§ **EXERCISE MATERIAL**
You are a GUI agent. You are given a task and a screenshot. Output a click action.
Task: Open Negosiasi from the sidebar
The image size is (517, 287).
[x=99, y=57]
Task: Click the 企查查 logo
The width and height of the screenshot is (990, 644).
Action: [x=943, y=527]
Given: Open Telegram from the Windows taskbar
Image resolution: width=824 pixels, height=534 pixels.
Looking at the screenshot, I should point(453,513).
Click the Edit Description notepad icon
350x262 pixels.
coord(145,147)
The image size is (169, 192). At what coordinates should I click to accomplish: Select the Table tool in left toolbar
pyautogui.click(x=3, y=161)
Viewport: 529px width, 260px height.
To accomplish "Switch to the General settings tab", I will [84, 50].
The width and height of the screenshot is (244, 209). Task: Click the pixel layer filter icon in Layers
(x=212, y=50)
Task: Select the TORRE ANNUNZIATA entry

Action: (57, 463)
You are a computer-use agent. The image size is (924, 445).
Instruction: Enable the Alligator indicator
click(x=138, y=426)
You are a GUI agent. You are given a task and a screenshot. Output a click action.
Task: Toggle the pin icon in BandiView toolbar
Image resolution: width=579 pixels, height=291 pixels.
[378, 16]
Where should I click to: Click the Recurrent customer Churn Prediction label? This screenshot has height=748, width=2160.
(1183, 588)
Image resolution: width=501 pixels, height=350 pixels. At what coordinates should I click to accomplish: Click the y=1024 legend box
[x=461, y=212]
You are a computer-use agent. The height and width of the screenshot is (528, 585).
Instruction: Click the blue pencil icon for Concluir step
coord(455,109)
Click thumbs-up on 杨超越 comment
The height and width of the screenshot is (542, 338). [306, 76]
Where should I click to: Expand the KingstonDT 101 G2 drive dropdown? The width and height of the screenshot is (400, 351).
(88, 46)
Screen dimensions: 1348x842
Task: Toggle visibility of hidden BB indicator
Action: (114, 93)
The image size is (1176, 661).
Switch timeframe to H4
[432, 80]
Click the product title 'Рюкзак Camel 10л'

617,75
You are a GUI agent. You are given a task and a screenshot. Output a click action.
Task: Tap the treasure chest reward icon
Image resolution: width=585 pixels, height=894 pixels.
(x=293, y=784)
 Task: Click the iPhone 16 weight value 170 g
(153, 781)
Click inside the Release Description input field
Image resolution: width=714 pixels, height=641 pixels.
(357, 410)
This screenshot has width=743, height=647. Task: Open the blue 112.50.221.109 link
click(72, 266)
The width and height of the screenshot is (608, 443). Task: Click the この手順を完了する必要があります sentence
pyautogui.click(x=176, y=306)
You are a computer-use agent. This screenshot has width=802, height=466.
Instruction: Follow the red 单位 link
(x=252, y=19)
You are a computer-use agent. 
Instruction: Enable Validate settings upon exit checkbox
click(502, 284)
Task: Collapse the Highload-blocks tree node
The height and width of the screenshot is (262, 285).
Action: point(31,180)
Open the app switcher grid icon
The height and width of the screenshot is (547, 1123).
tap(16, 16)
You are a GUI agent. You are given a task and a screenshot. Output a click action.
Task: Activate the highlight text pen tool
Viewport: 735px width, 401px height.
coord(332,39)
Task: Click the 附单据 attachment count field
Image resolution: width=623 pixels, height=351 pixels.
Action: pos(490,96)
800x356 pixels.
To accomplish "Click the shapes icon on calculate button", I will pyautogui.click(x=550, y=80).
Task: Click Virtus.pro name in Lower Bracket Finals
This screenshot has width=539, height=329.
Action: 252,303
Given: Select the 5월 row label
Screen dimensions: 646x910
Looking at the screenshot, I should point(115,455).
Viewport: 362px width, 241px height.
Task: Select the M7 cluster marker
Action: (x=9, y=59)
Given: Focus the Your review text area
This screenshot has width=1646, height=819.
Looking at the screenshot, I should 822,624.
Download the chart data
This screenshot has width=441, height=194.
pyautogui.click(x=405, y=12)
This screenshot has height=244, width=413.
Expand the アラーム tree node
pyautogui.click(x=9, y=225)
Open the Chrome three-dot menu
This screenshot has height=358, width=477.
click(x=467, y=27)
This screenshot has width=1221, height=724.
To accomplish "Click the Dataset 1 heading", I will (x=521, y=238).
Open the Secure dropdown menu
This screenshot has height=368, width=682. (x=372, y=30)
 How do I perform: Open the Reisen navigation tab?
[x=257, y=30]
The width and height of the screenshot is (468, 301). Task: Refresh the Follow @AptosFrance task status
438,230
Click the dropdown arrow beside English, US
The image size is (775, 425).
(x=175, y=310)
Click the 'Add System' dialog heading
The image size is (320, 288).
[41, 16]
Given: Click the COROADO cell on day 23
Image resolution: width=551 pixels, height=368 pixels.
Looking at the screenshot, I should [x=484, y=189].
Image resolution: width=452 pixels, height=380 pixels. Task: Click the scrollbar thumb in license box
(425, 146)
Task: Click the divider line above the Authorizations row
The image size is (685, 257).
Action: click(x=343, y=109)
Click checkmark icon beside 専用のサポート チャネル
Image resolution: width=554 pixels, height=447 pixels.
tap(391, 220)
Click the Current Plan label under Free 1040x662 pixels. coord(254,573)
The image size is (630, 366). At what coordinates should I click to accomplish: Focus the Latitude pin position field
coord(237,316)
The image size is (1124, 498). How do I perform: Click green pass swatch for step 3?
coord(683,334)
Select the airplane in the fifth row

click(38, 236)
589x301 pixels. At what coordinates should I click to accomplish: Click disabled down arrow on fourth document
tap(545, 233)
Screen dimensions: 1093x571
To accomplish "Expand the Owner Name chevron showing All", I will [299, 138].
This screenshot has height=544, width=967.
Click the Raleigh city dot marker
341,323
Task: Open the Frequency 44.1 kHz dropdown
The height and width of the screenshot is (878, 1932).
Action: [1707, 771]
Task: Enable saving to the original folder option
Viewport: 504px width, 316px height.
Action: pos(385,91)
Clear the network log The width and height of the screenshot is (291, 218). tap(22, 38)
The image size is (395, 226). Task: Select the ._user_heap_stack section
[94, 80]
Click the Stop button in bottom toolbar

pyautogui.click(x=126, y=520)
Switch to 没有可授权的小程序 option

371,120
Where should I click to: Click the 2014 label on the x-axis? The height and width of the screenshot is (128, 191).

§ **EXERCISE REQUIREMENTS**
Write out every entry once more, precisely as it stands.

§ **TASK RESULT**
You are a GUI agent. You are given a task and a screenshot. Output a click action.
Task: Open Negosiasi from the sidebar
The image size is (517, 287).
[x=99, y=57]
Task: Click the 企查查 logo
The width and height of the screenshot is (990, 644).
Action: [x=943, y=527]
Given: Open Telegram from the Windows taskbar
Image resolution: width=824 pixels, height=534 pixels.
Looking at the screenshot, I should point(453,513).
Click the Edit Description notepad icon
350x262 pixels.
coord(145,147)
The image size is (169, 192). At what coordinates should I click to accomplish: Select the Table tool in left toolbar
pyautogui.click(x=3, y=161)
Viewport: 529px width, 260px height.
To accomplish "Switch to the General settings tab", I will [84, 50].
The width and height of the screenshot is (244, 209). Task: Click the pixel layer filter icon in Layers
(x=212, y=50)
Task: Select the TORRE ANNUNZIATA entry

Action: (57, 463)
You are a computer-use agent. The image size is (924, 445).
Instruction: Enable the Alligator indicator
click(x=138, y=426)
You are a GUI agent. You are given a task and a screenshot. Output a click action.
Task: Toggle the pin icon in BandiView toolbar
Image resolution: width=579 pixels, height=291 pixels.
[378, 16]
Where should I click to: Click the Recurrent customer Churn Prediction label? This screenshot has height=748, width=2160.
(1183, 588)
Image resolution: width=501 pixels, height=350 pixels. At what coordinates should I click to accomplish: Click the y=1024 legend box
[x=461, y=212]
You are a computer-use agent. The height and width of the screenshot is (528, 585).
Instruction: Click the blue pencil icon for Concluir step
coord(455,109)
Click thumbs-up on 杨超越 comment
The height and width of the screenshot is (542, 338). [306, 76]
Where should I click to: Expand the KingstonDT 101 G2 drive dropdown? The width and height of the screenshot is (400, 351).
(88, 46)
Screen dimensions: 1348x842
Task: Toggle visibility of hidden BB indicator
Action: (114, 93)
The image size is (1176, 661).
Switch timeframe to H4
[432, 80]
Click the product title 'Рюкзак Camel 10л'

617,75
You are a GUI agent. You are given a task and a screenshot. Output a click action.
Task: Tap the treasure chest reward icon
Image resolution: width=585 pixels, height=894 pixels.
(x=293, y=784)
 Task: Click the iPhone 16 weight value 170 g
(153, 781)
Click inside the Release Description input field
Image resolution: width=714 pixels, height=641 pixels.
(357, 410)
This screenshot has width=743, height=647. Task: Open the blue 112.50.221.109 link
click(72, 266)
The width and height of the screenshot is (608, 443). Task: Click the この手順を完了する必要があります sentence
pyautogui.click(x=176, y=306)
You are a computer-use agent. This screenshot has width=802, height=466.
Instruction: Follow the red 单位 link
(x=252, y=19)
You are a computer-use agent. 
Instruction: Enable Validate settings upon exit checkbox
click(502, 284)
Task: Collapse the Highload-blocks tree node
The height and width of the screenshot is (262, 285).
Action: point(31,180)
Open the app switcher grid icon
The height and width of the screenshot is (547, 1123).
tap(16, 16)
You are a GUI agent. You are given a task and a screenshot. Output a click action.
Task: Activate the highlight text pen tool
Viewport: 735px width, 401px height.
coord(332,39)
Task: Click the 附单据 attachment count field
Image resolution: width=623 pixels, height=351 pixels.
Action: pos(490,96)
800x356 pixels.
To accomplish "Click the shapes icon on calculate button", I will pyautogui.click(x=550, y=80).
Task: Click Virtus.pro name in Lower Bracket Finals
This screenshot has width=539, height=329.
Action: 252,303
Given: Select the 5월 row label
Screen dimensions: 646x910
Looking at the screenshot, I should point(115,455).
Viewport: 362px width, 241px height.
Task: Select the M7 cluster marker
Action: (x=9, y=59)
Given: Focus the Your review text area
This screenshot has width=1646, height=819.
Looking at the screenshot, I should 822,624.
Download the chart data
This screenshot has width=441, height=194.
pyautogui.click(x=405, y=12)
This screenshot has height=244, width=413.
Expand the アラーム tree node
pyautogui.click(x=9, y=225)
Open the Chrome three-dot menu
This screenshot has height=358, width=477.
click(x=467, y=27)
This screenshot has width=1221, height=724.
To accomplish "Click the Dataset 1 heading", I will (x=521, y=238).
Open the Secure dropdown menu
This screenshot has height=368, width=682. (x=372, y=30)
 How do I perform: Open the Reisen navigation tab?
[x=257, y=30]
The width and height of the screenshot is (468, 301). Task: Refresh the Follow @AptosFrance task status
438,230
Click the dropdown arrow beside English, US
The image size is (775, 425).
(x=175, y=310)
Click the 'Add System' dialog heading
The image size is (320, 288).
[41, 16]
Given: Click the COROADO cell on day 23
Image resolution: width=551 pixels, height=368 pixels.
Looking at the screenshot, I should [x=484, y=189].
Image resolution: width=452 pixels, height=380 pixels. Task: Click the scrollbar thumb in license box
(425, 146)
Task: Click the divider line above the Authorizations row
The image size is (685, 257).
Action: click(x=343, y=109)
Click checkmark icon beside 専用のサポート チャネル
Image resolution: width=554 pixels, height=447 pixels.
tap(391, 220)
Click the Current Plan label under Free 1040x662 pixels. coord(254,573)
The image size is (630, 366). At what coordinates should I click to accomplish: Focus the Latitude pin position field
coord(237,316)
The image size is (1124, 498). How do I perform: Click green pass swatch for step 3?
coord(683,334)
Select the airplane in the fifth row

click(38, 236)
589x301 pixels. At what coordinates should I click to accomplish: Click disabled down arrow on fourth document
tap(545, 233)
Screen dimensions: 1093x571
To accomplish "Expand the Owner Name chevron showing All", I will [299, 138].
This screenshot has height=544, width=967.
Click the Raleigh city dot marker
341,323
Task: Open the Frequency 44.1 kHz dropdown
The height and width of the screenshot is (878, 1932).
Action: [1707, 771]
Task: Enable saving to the original folder option
Viewport: 504px width, 316px height.
Action: pos(385,91)
Clear the network log The width and height of the screenshot is (291, 218). tap(22, 38)
The image size is (395, 226). Task: Select the ._user_heap_stack section
[94, 80]
Click the Stop button in bottom toolbar

pyautogui.click(x=126, y=520)
Switch to 没有可授权的小程序 option

371,120
Where should I click to: Click the 2014 label on the x-axis? The height and width of the screenshot is (128, 191).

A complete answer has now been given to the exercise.